Although critical refraction highlighting has shown plausible speed-of-sound ratios in the simplified situations presented in this study, an inherent flaw is the measurement error in the perceived angle. By defining scattering brightness criteria and automating the highlighted region selection and measurement, the precision might be improved.
Our interest was primarily focused on subsurface acoustic effects resulting from superficial skin tattoos, but critical refraction highlighting might be applied in fields where the detection of vertically layered media with high speed-of-sound differences is crucial. These might include the identification of near-surface tissue types, the nondestructive detection of construction flaws, and even the detection and identification of geological trap constructions.
The ultrasound frequencies generated by the probe used in this study were high enough to detect tissue transitions but low enough to avoid scattering from skin inhomogeneities. As the purpose of this study was to quantify acoustic effects of superficial skin inking on deeper structures, the choice of the probe used was justified.

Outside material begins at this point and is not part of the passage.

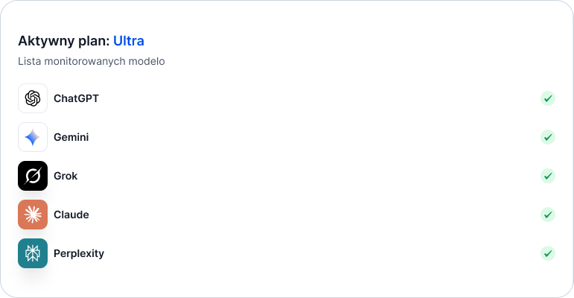Image resolution: width=574 pixels, height=298 pixels.
Task: Click the ChatGPT logo icon
Action: tap(33, 98)
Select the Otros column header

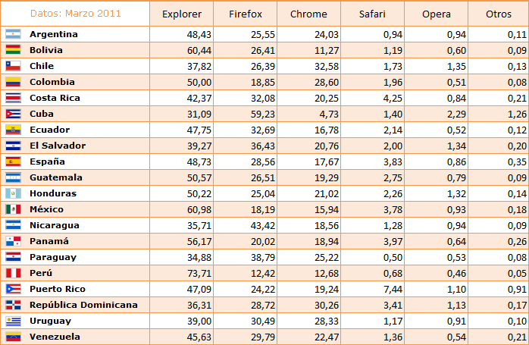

Despite its straightforward approach, the embedding of tissues in phantom for quantitative ultrasonic imaging has been novel.
As for the theoretical considerations, we have used straightforward derivations to deduce acoustic properties of tissues and tissue-mimicking materials from grayscale values in brightness-mode images. Although this idea may not come across as novel, literature on this topic has been sparse, possibly because some commercial ultrasound equipment does not represent brightness-mode images on a linear grayscale. Thus, our study has shown benefits of ultrasound equipment without automatic gain control and other image adjustment features.
Conclusions
Phantom material at room temperature has the same speed of sound as human skin at body temperature. It is therefore a potential alternative for acoustic experiments on skin at lower-than-body temperatures. To our knowledge, no other materials have been proposed for this purpose. The ratio in speeds of sound of adjacent materials was shown to create distinct highlights in brightness-mode images. The artifacts observed in in vivo brightness-mode scans might be explained from vertical transitions between inked and uninked skin areas. No prior study has reported the correlation of critical refraction highlighting with the speed of sound of adjacent materials. This finding is useful for the quantification from brightness-mode ultrasound images of tissue structures deep underneath inked skin in particular, as well as for the detection and identification of adjacent media in general from such images.